Regardless of how you feel about UHC versus private insurance there are a lot of criticisms to levy that the US health care system, but this is not one of them. Vaccination in general is, again, a societal benefit, and arguably all vaccines (certainly the common ones) should be made available without cost because, like public education, it is a net benefit to the nation as a whole. In that light, we should be providing both education about vaccines and making them as widely and readily available as possible even to people who express doubts or who have rejected vaccination previously.
Sorry, I had a ‘HaHaHa’, after the ‘offer it once‘ suggestion, clearly I lost it in editing, my bad.
I wasn’t referring to who would pay for the vaccine in the US. I was wondering if your health insurer can refuse to cover your hospital costs is you refuse the vaccine. Because, yknow, you hear a lot about people being refused stuff for pretty silly reasons.
I had assumed, even in America, the government covers the vaccine cost.

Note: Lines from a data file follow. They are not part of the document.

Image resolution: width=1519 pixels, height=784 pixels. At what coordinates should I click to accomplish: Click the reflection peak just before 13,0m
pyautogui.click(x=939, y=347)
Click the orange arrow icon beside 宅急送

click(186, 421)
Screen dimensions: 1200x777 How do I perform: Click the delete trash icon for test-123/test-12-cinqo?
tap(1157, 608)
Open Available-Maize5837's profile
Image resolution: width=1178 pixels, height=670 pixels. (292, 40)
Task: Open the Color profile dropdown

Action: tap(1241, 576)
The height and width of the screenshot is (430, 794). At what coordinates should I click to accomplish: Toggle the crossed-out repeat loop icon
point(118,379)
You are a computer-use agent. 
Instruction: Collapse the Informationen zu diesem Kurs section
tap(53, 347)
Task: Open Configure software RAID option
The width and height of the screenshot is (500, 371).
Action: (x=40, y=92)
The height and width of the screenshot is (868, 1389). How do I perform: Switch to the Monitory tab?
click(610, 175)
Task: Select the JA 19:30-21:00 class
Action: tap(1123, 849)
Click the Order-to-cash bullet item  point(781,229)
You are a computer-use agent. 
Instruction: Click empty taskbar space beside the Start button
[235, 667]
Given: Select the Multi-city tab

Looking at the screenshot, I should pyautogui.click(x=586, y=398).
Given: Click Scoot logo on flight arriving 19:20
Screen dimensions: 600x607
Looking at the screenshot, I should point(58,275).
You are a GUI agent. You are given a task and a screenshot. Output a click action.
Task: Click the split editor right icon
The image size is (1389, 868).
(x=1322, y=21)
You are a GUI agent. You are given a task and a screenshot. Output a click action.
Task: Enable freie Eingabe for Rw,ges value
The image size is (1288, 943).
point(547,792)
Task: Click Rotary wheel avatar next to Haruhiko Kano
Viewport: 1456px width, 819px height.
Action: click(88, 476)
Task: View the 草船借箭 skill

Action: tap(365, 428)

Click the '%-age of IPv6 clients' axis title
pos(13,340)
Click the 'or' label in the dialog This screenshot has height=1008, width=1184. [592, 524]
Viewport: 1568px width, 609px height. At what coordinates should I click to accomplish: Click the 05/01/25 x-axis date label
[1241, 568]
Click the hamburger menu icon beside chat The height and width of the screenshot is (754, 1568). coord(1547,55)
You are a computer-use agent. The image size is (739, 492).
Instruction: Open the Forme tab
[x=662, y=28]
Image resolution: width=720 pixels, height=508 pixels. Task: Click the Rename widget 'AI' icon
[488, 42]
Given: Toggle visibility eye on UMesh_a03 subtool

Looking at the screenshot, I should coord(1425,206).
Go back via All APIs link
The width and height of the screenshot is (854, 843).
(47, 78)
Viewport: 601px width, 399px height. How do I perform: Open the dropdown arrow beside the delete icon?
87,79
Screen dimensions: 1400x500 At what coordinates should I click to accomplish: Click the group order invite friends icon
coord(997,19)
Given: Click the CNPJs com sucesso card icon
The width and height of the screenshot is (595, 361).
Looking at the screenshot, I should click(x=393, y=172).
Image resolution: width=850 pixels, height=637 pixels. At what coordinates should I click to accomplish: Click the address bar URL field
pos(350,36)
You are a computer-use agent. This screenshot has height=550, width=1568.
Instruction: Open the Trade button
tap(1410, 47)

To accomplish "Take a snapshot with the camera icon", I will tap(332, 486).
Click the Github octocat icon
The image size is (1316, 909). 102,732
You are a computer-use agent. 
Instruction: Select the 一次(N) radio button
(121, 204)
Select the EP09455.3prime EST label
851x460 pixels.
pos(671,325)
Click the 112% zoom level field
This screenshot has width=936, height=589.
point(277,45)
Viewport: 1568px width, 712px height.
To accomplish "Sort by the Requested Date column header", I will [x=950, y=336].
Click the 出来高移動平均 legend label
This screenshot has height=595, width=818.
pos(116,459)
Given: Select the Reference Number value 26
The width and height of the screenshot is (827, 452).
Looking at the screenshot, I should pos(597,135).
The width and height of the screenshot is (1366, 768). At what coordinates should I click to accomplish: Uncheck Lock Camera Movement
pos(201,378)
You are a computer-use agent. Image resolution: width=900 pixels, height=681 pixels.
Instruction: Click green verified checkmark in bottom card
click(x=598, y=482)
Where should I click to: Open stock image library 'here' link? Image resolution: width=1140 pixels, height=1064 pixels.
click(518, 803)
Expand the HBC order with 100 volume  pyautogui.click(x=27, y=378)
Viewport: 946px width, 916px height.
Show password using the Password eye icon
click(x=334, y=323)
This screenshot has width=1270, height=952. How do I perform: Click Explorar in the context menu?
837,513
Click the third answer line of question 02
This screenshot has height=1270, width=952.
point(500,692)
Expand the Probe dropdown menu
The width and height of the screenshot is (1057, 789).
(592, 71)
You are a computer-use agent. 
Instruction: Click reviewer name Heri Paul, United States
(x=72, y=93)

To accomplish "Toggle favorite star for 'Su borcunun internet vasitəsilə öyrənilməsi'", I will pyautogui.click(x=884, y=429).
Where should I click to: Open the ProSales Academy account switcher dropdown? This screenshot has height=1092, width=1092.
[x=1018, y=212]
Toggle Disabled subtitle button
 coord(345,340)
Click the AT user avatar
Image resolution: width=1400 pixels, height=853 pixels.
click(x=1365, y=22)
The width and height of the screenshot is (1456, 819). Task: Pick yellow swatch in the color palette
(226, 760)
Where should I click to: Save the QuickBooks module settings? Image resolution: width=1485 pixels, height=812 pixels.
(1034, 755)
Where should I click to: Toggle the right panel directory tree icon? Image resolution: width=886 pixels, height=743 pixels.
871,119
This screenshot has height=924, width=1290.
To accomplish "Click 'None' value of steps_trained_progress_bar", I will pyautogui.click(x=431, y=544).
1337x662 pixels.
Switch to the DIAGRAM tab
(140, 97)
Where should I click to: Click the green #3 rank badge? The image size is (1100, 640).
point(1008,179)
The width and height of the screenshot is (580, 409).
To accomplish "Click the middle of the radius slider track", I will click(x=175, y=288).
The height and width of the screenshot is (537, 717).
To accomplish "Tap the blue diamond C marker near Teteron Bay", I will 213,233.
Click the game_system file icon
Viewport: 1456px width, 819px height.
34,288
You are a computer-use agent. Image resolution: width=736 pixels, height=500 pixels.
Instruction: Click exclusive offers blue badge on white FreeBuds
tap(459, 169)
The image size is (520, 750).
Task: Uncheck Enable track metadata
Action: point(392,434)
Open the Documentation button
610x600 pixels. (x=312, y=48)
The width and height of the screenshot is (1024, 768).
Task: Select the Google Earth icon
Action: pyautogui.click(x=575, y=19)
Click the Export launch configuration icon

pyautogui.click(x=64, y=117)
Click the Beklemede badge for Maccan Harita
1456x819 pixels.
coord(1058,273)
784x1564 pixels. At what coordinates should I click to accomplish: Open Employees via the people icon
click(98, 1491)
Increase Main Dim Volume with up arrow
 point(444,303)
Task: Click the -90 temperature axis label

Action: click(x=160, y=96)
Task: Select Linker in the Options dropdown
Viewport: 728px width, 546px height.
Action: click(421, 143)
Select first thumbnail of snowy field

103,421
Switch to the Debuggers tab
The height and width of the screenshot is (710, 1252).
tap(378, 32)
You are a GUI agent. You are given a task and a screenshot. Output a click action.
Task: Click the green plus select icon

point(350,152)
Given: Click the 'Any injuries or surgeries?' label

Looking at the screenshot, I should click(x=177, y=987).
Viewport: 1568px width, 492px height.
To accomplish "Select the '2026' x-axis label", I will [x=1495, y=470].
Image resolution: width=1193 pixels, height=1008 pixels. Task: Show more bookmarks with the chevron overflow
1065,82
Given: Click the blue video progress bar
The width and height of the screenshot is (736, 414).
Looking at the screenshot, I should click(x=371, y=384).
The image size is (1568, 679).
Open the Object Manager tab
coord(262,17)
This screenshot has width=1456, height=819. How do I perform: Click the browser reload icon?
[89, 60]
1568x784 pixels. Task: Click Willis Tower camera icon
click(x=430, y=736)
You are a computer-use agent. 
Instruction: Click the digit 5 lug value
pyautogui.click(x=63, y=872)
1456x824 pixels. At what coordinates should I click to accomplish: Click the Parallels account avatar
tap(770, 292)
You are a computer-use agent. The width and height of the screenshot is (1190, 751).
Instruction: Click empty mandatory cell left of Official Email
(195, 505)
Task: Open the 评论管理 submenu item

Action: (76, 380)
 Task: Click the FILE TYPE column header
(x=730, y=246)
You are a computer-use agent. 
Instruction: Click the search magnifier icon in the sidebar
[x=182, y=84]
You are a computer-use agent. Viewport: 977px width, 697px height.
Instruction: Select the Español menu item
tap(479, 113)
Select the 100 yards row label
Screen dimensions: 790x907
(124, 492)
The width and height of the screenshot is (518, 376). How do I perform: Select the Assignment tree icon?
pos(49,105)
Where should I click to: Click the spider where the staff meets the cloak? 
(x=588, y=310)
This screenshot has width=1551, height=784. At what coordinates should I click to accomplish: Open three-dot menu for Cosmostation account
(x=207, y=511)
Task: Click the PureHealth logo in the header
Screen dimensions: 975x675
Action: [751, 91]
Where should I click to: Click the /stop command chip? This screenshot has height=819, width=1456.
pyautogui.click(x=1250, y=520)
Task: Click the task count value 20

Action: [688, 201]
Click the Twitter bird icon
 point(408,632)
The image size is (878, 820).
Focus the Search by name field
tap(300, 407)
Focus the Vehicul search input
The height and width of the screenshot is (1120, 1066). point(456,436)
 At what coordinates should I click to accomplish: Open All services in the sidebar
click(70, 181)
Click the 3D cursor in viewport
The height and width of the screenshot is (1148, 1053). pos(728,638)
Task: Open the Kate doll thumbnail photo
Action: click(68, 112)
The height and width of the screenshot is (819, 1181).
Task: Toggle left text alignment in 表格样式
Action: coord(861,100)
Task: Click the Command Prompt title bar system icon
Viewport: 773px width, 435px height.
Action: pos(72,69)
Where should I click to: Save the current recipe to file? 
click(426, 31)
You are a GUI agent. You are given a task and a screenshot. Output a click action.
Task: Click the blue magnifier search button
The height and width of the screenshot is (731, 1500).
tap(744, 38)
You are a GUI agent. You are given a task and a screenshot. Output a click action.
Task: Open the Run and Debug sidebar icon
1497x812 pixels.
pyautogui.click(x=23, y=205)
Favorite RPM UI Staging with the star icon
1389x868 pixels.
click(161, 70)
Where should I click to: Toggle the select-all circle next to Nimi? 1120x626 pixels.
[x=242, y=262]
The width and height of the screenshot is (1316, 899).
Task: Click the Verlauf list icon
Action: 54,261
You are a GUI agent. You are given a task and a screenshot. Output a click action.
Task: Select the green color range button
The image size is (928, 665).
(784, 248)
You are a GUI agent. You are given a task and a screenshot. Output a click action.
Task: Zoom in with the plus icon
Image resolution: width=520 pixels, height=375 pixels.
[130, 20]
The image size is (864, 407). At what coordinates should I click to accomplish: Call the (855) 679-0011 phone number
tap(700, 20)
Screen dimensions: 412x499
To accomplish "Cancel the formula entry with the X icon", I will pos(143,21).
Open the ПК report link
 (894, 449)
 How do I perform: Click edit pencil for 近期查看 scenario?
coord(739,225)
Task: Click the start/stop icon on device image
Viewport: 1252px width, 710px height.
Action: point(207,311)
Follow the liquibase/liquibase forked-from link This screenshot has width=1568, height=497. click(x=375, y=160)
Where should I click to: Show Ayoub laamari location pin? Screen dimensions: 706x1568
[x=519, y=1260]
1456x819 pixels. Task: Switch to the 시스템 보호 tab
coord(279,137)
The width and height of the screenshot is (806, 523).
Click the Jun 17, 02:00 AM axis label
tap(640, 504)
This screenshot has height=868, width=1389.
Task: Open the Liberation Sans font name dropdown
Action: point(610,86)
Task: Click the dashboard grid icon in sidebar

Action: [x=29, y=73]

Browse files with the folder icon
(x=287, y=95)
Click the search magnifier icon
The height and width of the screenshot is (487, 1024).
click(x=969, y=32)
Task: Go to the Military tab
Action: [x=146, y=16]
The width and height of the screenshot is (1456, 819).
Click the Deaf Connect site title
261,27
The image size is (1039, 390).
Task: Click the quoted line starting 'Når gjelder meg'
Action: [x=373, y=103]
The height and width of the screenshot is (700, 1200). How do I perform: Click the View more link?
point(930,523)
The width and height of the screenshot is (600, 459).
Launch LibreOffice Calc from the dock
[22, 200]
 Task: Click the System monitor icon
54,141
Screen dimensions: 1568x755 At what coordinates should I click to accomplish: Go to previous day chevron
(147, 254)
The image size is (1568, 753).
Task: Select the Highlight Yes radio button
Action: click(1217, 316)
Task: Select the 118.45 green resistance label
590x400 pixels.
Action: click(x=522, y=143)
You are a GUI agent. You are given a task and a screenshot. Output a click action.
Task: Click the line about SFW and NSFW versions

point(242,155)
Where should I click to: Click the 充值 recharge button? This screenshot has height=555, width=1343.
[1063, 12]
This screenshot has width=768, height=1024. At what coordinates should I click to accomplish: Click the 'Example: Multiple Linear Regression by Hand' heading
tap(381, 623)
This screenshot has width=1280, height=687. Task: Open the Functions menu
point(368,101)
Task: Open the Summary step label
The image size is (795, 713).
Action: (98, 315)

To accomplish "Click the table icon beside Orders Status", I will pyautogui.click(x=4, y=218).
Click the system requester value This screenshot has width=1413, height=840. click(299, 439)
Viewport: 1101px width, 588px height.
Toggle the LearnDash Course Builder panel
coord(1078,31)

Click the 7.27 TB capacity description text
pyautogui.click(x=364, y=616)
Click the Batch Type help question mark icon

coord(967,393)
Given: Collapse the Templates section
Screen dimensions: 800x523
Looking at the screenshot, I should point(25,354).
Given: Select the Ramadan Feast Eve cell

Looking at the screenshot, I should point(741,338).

Sorry, my misunderstanding. That is a perfectly valid question because insurance companies have become very brazen about what comprises a “pre-existing” or invalidating condition for coverage, including refusing to cover very standard and long-performed surgeries because the company has it on its secret list of what are and are not “experimental procedures”.
The utter lack of regulation and transparency of insurance company policy is but one facet of the many dire problems with the for-profit US health care system. I’m fairly agnostic at this point as to whether the health care system should be a public enterprise, single-payer private, subsidized not-for-profit, or other model, but regardless of what your economic belief system is, health care in the US does not serve the population well even for people with ostensibly good coverage.
You would think that, and indeed it is true for SARS-CoV-2 vaccination, but unfortunately not true in general. The seasonal influenza vaccine, for instance, is available via a patchwork of employer subsidies or coverage, state and local health programs, insurance plans, and private foundations, and if you don’t fall under one of these it is an out-of-pocket expense (fortunately not a big one but if you are living from paycheck to paycheck you may be inclined to skip the ~$50/person cost).